The task: Find the word "Expand" in the data. Return every line where it appears.

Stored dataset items
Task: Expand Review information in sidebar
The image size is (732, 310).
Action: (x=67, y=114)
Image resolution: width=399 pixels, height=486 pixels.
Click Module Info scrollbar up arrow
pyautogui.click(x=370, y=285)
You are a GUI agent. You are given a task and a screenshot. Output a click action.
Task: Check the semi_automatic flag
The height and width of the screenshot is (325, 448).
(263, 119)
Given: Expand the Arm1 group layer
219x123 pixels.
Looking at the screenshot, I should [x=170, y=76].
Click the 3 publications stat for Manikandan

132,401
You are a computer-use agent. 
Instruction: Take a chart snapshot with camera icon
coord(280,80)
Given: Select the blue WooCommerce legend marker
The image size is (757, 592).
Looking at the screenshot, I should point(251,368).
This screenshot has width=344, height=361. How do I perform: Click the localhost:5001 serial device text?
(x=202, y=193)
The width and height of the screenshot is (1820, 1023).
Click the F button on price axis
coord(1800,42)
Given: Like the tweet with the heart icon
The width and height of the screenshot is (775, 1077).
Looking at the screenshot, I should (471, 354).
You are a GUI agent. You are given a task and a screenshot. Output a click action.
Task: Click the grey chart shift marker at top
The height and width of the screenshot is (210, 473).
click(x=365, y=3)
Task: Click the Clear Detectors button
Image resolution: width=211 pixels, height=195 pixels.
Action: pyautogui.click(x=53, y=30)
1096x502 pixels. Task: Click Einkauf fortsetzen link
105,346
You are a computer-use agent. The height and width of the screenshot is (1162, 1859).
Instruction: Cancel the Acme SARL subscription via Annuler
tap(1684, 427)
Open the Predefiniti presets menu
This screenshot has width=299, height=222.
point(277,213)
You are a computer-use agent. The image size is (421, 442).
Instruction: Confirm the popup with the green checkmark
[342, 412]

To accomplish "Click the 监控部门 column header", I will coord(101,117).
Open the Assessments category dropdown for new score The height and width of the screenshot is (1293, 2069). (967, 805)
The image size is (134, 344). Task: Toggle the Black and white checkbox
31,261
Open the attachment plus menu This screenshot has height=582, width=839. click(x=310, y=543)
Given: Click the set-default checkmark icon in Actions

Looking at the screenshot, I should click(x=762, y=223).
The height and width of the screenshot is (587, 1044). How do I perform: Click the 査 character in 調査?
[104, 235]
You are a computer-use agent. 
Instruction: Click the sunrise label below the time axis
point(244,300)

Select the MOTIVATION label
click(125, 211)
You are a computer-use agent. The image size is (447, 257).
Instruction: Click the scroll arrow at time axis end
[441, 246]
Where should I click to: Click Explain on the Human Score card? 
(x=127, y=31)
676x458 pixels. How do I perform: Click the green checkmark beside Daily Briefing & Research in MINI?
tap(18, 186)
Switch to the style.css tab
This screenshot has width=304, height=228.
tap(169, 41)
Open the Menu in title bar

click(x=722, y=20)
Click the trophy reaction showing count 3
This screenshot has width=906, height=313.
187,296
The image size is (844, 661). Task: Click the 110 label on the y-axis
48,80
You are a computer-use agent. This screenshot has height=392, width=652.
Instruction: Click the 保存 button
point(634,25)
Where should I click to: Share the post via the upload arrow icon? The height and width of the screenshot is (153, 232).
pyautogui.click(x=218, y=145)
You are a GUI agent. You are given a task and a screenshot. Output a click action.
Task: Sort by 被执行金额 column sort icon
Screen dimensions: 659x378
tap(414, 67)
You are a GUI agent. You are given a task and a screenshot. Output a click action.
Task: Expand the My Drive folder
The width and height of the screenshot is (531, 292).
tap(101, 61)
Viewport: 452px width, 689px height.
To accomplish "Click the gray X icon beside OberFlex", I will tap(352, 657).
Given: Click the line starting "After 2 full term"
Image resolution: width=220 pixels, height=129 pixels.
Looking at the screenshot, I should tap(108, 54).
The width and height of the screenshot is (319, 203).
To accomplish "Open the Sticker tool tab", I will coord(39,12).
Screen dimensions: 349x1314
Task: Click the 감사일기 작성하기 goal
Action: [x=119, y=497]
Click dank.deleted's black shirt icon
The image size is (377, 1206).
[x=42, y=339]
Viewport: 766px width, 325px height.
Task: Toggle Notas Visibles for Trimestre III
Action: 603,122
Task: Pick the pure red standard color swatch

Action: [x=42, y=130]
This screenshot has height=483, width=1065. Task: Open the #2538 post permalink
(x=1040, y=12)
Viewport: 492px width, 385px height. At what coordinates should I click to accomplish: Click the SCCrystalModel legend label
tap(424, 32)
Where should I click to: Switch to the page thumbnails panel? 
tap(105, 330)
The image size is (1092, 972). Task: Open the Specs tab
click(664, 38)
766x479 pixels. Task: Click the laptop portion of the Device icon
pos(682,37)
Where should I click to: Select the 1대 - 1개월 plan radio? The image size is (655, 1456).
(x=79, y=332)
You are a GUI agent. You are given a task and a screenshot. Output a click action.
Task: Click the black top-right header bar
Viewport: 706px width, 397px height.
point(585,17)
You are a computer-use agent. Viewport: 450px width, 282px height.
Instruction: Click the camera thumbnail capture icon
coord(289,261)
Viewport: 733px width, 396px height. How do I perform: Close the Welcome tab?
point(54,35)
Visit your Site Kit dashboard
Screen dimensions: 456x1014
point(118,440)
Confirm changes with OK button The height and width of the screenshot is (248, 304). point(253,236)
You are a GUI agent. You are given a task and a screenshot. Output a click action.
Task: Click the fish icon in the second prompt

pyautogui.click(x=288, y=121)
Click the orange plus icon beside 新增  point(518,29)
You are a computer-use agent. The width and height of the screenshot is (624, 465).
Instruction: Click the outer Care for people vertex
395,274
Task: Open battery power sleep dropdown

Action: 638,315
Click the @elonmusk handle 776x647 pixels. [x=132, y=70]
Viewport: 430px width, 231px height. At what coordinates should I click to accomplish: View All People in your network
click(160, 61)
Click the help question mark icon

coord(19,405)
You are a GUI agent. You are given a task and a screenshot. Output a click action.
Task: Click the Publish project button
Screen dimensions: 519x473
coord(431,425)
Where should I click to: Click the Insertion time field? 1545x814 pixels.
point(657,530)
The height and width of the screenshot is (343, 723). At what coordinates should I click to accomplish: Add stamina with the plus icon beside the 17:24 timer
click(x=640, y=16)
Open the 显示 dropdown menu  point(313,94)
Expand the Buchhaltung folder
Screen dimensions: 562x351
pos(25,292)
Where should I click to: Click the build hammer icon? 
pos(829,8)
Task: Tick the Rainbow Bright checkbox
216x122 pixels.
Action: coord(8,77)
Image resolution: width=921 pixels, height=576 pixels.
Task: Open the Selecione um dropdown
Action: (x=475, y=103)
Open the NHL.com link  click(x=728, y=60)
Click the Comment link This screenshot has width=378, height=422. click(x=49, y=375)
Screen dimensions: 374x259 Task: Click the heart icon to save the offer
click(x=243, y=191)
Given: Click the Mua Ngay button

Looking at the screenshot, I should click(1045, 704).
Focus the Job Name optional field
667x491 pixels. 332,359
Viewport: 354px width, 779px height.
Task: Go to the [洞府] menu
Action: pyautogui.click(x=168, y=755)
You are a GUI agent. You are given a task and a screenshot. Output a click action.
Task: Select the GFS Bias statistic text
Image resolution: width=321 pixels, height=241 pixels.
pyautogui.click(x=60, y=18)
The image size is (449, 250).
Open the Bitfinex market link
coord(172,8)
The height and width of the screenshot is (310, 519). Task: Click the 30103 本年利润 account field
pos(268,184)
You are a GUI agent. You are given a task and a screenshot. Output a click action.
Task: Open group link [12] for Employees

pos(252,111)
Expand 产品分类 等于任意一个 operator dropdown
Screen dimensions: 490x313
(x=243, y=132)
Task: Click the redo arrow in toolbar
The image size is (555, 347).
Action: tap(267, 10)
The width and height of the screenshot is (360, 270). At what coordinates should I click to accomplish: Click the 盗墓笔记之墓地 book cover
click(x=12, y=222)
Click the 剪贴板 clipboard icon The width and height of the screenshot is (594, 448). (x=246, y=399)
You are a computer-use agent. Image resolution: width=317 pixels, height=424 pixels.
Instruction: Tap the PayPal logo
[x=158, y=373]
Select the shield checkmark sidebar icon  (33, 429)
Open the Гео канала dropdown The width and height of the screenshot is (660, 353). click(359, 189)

Answer to this exercise:
Task: Expand Review information in sidebar
Given: Expand the Arm1 group layer
Task: Expand the My Drive folder
Expand the Buchhaltung folder
Expand 产品分类 等于任意一个 operator dropdown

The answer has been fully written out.